Required action: Every line of the entries below from the one containing "The width and height of the screenshot is (2576, 1449)." to the one containing "Click back arrow next to ルールを編集する", both ends included, must be written out exactly. No other line belongs in the answer.

[Provided records Boundary: Start]

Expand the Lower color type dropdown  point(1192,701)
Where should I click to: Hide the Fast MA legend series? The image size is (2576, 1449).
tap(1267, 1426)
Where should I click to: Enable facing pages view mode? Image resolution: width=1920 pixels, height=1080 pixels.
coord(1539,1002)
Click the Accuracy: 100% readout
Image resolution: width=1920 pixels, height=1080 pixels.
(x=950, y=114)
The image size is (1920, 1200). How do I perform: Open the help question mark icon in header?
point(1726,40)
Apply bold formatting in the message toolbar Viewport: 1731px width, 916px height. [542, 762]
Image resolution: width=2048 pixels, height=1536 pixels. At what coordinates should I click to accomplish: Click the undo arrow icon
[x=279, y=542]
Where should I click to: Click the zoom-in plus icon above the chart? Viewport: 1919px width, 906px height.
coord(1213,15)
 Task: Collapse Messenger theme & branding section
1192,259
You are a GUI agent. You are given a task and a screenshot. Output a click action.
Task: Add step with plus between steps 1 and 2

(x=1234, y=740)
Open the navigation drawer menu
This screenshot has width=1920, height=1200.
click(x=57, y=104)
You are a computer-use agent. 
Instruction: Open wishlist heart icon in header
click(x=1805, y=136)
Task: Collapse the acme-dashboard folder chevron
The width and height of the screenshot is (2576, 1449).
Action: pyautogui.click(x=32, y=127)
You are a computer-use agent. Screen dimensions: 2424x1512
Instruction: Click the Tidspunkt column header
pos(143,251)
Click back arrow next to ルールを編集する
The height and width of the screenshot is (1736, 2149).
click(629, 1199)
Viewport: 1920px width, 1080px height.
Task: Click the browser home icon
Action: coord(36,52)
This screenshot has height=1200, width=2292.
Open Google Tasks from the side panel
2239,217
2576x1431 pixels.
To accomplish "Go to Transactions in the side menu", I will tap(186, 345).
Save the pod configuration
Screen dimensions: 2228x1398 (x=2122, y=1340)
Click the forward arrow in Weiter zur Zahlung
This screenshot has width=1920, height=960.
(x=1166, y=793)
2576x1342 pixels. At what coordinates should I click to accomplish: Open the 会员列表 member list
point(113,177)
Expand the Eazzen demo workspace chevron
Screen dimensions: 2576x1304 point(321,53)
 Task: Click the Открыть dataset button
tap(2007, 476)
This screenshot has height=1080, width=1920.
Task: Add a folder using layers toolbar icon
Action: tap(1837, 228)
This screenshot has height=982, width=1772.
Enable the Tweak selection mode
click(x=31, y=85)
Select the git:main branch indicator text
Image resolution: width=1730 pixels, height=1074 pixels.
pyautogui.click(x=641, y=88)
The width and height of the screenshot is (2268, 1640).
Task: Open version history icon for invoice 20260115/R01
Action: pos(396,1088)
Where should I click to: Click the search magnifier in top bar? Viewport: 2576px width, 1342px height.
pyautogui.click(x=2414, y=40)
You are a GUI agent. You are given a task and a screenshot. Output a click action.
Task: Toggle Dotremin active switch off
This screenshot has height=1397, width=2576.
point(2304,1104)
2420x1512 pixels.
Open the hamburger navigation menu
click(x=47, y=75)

[Provided records Boundary: End]

Solution to this problem:
The width and height of the screenshot is (2576, 1449).
Action: pyautogui.click(x=32, y=127)
You are a computer-use agent. Screen dimensions: 2424x1512
Instruction: Click the Tidspunkt column header
pos(143,251)
Click back arrow next to ルールを編集する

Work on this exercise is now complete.